■ **COMPLETE THE FOLLOWING**
(1) In the forum post about Saturn cars below, how long has the Saturn owner had a reliable car?
(2) Condense the paragraph of the forum post about Saturn cars that begins "I collect annual CR magazines" into one shorter sentence that keeps its main points.
(3) Put this sentence from the forum post about Saturn cars into Spanish: "I will not miss the silly, "No Haggle Price Policy" because paying top price does not put a smile on my face."

■ **DOCUMENT PASSAGE**
——————
It is sad because as a Saturn owner, having a reliable car for over 9 years is nice, so when I am ready for my next car, Consumer Reports does not recommend any Saturn vehicle.

I will not miss the silly, "No Haggle Price Policy" because paying top price does not put a smile on my face.

Reply to
fish

LOL, this comes up so frequently on every Saturn BB that it should be a mandatory FAQ sticky, lol. Let me clarify what CR does and doesnt do and what the majority of the public doesnt recognize.

I collect annual CR magazines and have noticed this long ago as well as currently, and this is why I will never trust CR for anythign more than a TV or toaster, which IMHO is all they are qualified to review.
——————
■ **INFORMATION PROVIDED**
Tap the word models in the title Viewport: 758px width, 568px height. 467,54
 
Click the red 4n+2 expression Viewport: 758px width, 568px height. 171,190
——————
■ **OUTPUTS IN ORDER**
(1) Over 9 years.

(2) The writer collects annual CR magazines, noticed this long ago and still notices it, and will trust CR only for items like a TV or toaster, which the writer considers all CR is qualified to review.

(3) No extrañaré la tonta "política de precio sin regateo", porque pagar el precio más alto no me saca una sonrisa.